TASK PROMPT: Copy exactly the stretch of lines from the one holding "Screen dimensions: 868x469" through the last line of the data below, inclusive. Leave out pictures.

RAW DATA:
========================

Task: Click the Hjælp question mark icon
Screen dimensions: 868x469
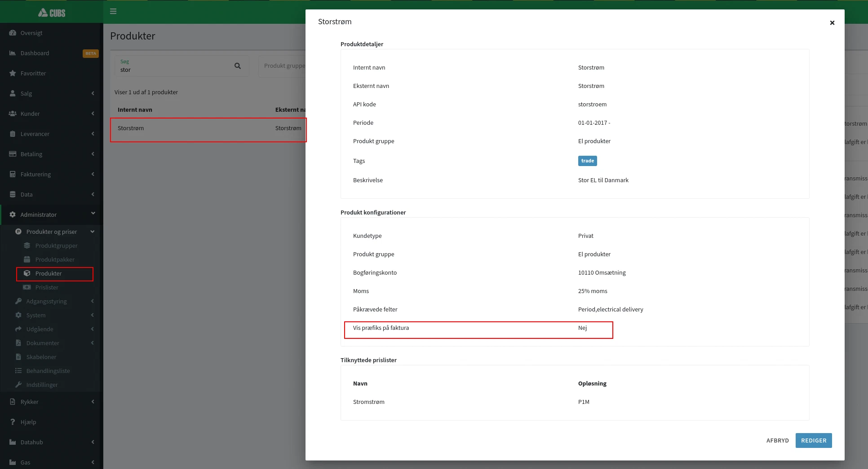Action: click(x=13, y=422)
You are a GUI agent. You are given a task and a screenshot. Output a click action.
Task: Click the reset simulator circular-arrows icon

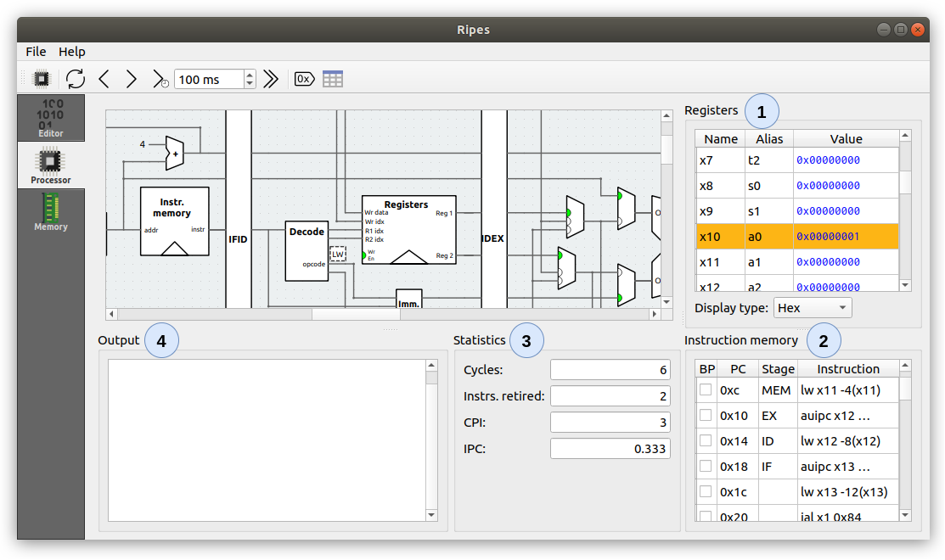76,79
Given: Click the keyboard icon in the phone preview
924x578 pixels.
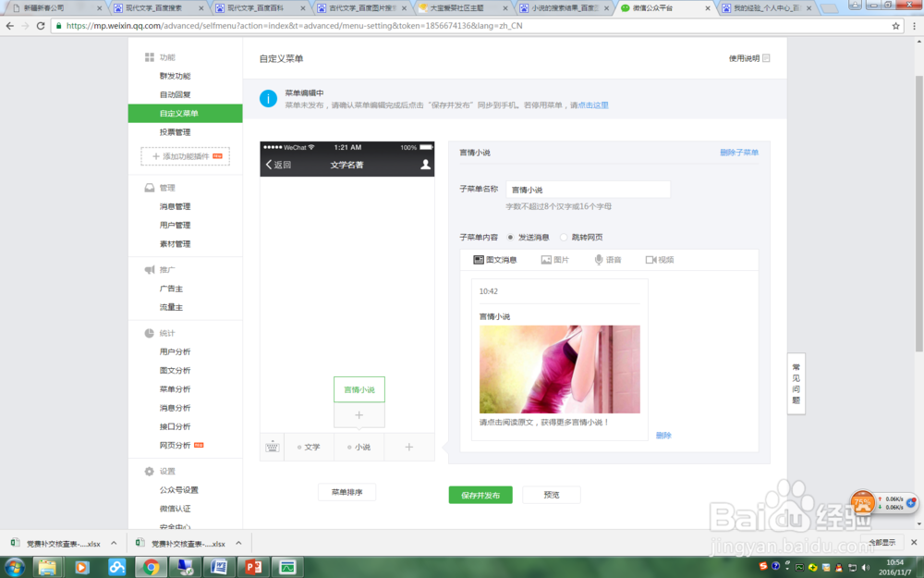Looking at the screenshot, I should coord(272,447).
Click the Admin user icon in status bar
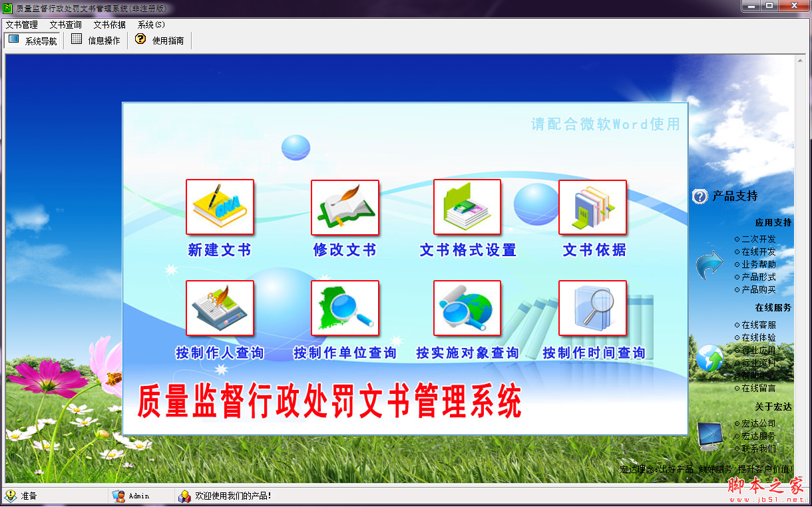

========================

TASK SOLUTION:
Screen dimensions: 868x469
Action: click(x=13, y=422)
You are a GUI agent. You are given a task and a screenshot. Output a click action.
Task: Click the reset simulator circular-arrows icon

76,79
Given: Click the keyboard icon in the phone preview
924x578 pixels.
Looking at the screenshot, I should coord(272,447).
Click the Admin user icon in status bar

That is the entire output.